■ **Goal 1**: According to the opera review below, why will people who attended the 1990 Prom performance of The Ice Break not be surprised by the recording's success?

━━ Page excerpt ━━

Notes and Editorial Reviews
With this recording of Tippett's fourth opera, composed between 1973 and 1976, the most serious gap in his discography has at last been filled. Anyone who heard the Prom performance of The Ice Break by these artists in the summer of 1990 will not be surprised to know that the recording is a great success, technically as well as artistically. The opera may always present problems to those who attempt to stage it—film could be the answer—but on disc one can appreciate to the full its distinctive lyricism as well as its dramatic punch. For all its brevity—three acts in less than an hour and a quarter--it is neither lightweight nor garbled in the way it deals with its momentous subject-matter.

━━━
━━ Provided data ━━

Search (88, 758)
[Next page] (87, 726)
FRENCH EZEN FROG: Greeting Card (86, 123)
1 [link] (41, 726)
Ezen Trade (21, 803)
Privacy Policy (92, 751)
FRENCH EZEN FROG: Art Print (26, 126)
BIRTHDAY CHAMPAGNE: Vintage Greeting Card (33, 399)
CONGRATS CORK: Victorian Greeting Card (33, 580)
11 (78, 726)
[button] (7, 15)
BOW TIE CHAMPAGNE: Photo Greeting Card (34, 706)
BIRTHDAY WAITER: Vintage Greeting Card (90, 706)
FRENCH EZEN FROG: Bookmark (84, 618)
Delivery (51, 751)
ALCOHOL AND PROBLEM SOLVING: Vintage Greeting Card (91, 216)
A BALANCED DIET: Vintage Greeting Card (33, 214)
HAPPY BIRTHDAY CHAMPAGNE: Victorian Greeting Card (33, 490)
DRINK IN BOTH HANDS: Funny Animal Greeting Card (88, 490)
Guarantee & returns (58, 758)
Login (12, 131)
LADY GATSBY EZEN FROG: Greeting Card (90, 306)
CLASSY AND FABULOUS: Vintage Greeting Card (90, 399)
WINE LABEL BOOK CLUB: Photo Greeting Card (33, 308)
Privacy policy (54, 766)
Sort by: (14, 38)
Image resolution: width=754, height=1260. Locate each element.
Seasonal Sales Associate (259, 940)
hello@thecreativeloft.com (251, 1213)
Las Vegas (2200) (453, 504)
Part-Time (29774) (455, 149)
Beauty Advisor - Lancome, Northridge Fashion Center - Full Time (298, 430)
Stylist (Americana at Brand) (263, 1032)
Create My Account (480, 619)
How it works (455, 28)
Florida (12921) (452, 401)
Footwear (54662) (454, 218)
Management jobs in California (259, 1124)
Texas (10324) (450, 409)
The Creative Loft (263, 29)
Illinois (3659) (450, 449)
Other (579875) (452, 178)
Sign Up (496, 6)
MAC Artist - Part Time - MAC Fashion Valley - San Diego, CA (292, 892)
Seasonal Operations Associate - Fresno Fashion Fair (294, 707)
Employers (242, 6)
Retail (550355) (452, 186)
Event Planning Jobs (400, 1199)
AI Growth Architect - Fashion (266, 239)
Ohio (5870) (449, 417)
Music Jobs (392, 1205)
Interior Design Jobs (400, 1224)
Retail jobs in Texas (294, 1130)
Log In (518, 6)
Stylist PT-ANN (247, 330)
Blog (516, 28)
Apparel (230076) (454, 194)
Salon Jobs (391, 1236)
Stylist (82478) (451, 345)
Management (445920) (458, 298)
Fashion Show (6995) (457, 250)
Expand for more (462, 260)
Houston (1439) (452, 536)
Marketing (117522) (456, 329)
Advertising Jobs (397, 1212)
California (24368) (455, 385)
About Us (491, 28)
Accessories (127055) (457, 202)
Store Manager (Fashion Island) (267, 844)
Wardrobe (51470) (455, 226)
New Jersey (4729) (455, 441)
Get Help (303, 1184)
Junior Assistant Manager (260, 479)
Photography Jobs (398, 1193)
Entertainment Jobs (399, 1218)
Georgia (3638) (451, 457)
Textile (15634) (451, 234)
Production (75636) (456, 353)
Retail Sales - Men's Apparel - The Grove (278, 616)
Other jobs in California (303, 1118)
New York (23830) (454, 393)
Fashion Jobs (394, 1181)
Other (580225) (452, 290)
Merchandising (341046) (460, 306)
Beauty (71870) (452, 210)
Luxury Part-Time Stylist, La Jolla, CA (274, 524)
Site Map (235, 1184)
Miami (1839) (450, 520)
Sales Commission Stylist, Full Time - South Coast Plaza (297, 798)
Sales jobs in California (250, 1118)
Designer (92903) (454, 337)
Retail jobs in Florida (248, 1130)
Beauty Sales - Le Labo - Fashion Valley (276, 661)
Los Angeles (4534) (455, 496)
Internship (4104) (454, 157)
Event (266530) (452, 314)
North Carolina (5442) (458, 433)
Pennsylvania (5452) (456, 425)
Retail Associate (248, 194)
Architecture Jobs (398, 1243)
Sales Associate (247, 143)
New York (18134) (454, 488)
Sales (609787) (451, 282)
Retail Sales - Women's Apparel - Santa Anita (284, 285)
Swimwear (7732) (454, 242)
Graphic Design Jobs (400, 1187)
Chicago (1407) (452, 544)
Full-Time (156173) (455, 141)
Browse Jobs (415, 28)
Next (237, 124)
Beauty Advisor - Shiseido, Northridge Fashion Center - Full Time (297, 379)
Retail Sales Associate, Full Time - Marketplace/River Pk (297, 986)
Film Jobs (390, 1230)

━━━

■ **Goal 2**: Copy out the lines of the records between the line holding "Stylist (Americana at Brand) (263, 1032)" and the line holding "Accessories (127055) (457, 202)", inclusive.

■ **Task result 1**: They heard the same artists perform The Ice Break at that Prom in the summer of 1990, so a successful recording by them is what they would expect.

■ **Task result 2**:
Stylist (Americana at Brand) (263, 1032)
Create My Account (480, 619)
How it works (455, 28)
Florida (12921) (452, 401)
Footwear (54662) (454, 218)
Management jobs in California (259, 1124)
Texas (10324) (450, 409)
The Creative Loft (263, 29)
Illinois (3659) (450, 449)
Other (579875) (452, 178)
Sign Up (496, 6)
MAC Artist - Part Time - MAC Fashion Valley - San Diego, CA (292, 892)
Seasonal Operations Associate - Fresno Fashion Fair (294, 707)
Employers (242, 6)
Retail (550355) (452, 186)
Event Planning Jobs (400, 1199)
AI Growth Architect - Fashion (266, 239)
Ohio (5870) (449, 417)
Music Jobs (392, 1205)
Interior Design Jobs (400, 1224)
Retail jobs in Texas (294, 1130)
Log In (518, 6)
Stylist PT-ANN (247, 330)
Blog (516, 28)
Apparel (230076) (454, 194)
Salon Jobs (391, 1236)
Stylist (82478) (451, 345)
Management (445920) (458, 298)
Fashion Show (6995) (457, 250)
Expand for more (462, 260)
Houston (1439) (452, 536)
Marketing (117522) (456, 329)
Advertising Jobs (397, 1212)
California (24368) (455, 385)
About Us (491, 28)
Accessories (127055) (457, 202)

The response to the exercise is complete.